[Data for the task Boundary: Start]

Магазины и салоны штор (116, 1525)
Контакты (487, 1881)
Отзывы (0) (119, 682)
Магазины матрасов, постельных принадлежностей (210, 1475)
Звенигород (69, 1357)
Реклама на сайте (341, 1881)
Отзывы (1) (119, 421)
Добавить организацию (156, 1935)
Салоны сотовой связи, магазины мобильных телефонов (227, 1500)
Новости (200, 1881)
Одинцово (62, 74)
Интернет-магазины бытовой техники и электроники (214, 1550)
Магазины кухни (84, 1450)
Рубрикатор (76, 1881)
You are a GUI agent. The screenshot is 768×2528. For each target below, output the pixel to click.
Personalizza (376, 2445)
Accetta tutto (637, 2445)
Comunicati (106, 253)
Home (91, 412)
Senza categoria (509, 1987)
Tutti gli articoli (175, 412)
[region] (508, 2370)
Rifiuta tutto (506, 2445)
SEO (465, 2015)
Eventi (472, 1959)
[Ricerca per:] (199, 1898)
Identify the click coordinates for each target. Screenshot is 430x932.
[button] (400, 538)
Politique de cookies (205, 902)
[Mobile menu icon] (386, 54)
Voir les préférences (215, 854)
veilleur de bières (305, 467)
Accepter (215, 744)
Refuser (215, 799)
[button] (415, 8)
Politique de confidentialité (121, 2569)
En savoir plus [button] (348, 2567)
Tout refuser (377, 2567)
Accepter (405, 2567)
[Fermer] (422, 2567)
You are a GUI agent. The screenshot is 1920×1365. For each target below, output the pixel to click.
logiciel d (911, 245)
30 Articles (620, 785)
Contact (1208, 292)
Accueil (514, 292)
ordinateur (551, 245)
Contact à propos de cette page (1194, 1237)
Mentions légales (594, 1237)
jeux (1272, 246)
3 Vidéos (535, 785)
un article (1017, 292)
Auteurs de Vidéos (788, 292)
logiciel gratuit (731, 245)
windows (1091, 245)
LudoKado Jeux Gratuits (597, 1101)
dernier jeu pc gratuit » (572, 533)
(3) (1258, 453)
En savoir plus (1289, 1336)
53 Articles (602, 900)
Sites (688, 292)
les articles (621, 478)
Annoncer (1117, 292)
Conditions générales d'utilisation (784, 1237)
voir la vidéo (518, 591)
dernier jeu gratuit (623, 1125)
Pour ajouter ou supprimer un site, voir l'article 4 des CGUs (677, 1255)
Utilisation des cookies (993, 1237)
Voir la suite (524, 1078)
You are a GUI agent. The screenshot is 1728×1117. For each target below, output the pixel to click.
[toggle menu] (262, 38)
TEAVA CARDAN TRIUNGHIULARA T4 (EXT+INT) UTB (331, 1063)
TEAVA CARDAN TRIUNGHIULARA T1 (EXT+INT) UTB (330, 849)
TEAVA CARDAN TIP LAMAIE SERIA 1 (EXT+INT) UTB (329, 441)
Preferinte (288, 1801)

[Data for the task Boundary: End]

- Assignment -
The answer should consist of the lines from the first line of the entries through the line with "[button] (400, 538)", copied exactly.

- Output -
Магазины и салоны штор (116, 1525)
Контакты (487, 1881)
Отзывы (0) (119, 682)
Магазины матрасов, постельных принадлежностей (210, 1475)
Звенигород (69, 1357)
Реклама на сайте (341, 1881)
Отзывы (1) (119, 421)
Добавить организацию (156, 1935)
Салоны сотовой связи, магазины мобильных телефонов (227, 1500)
Новости (200, 1881)
Одинцово (62, 74)
Интернет-магазины бытовой техники и электроники (214, 1550)
Магазины кухни (84, 1450)
Рубрикатор (76, 1881)
You are a GUI agent. The screenshot is 768×2528. For each target below, output the pixel to click.
Personalizza (376, 2445)
Accetta tutto (637, 2445)
Comunicati (106, 253)
Home (91, 412)
Senza categoria (509, 1987)
Tutti gli articoli (175, 412)
[region] (508, 2370)
Rifiuta tutto (506, 2445)
SEO (465, 2015)
Eventi (472, 1959)
[Ricerca per:] (199, 1898)
Identify the click coordinates for each target. Screenshot is 430x932.
[button] (400, 538)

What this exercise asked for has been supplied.